- Extrait du document -
« Maman, je suis enceinte! »
« Déjà!?! »
Aurore (Agnès Jaoui) est séparée, elle vient de perdre son emploi et apprend qu’elle va être grand-mère. La société la pousse doucement vers la sortie, mais quand Aurore retrouve par hasard son amour de jeunesse, elle entre en résistance, refusant la casse à laquelle elle semble être destinée. Et si c’était maintenant qu’une nouvelle vie pouvait commencer?
Aurore, de Blandine Lenoir, est une comédie dramatique qui traite de la sensation de mal-être qui s’installe en nous lorsqu’on vieillit. Et surtout que vieillir se vit souvent différemment pour les hommes et pour les femmes.
Accoutumée des comédies traitant de la féminité sous toutes ses formes, la réalisatrice traite ici d’un sujet peu représenté au cinéma : celui de la femme post-quadragénaire qui résiste au vieillissement. Blandine Lenoir s’est alors basée sur son expérience personnelle pour rendre hommage aux femmes qui franchissent un cap dans leur vie personnelle comme dans l’imaginaire collectif.

- Matériel fourni -
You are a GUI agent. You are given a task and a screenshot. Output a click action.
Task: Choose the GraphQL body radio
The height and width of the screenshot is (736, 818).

- Objectifs -
A. D'après l'extrait, qui a réalisé le film Aurore ?
B. Dans la phrase de l'extrait qui commence par « Aurore (Agnès Jaoui) est séparée », relevez toutes les situations attribuées à Aurore.

- Réponses par consigne -
A. Blandine Lenoir.

B.
- Elle est séparée.
- Elle vient de perdre son emploi.
- Elle apprend qu'elle va être grand-mère.